It appears Valve has been paying “ethical hackers” for at least the last seven months to find security flaws in Steam and related platforms, but it only came to light this week because its post on HackerOne was previously private. That means that the $109,000 it has handed out has been paid over a much longer timescale than I initially suggested. The full activity page shows a list of all the payments it has made.
Valve is offering cash to hackers that can identify security flaws in Steam, and is handing out thousands of dollars to anyone that can find a potentially critical exploit.
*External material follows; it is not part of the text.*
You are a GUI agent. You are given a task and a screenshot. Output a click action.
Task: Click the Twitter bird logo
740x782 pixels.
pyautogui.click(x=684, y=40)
It’s paying the rewards through HackerOne, a community of “ethical hackers” that aims to find security problems before they are exploited by criminals. Valve is handing out cash on a sliding scale, rewarding anyone identifying a low-risk flaw with up to $200, right up to a minimum of $2,000 for a “critical” exploit. The ranges are in part determined by a flaw’s CVSS score, which is a common standard.
In total, it’s paid out $109,000 since it first posted on HackerOne earlier this week.
The scheme is not exclusive to Steam, either: it covers a number of servers and websites related to Steam and Valve, including the Team Fortress 2, CS:GO and Dota 2 sites.
Bugs, glitches or gameplay exploits are not part of the programme, and there’s a lot of fine print that the flaw hunters have to follow. Still, it’s clearly paying off, with 180 reports received so far.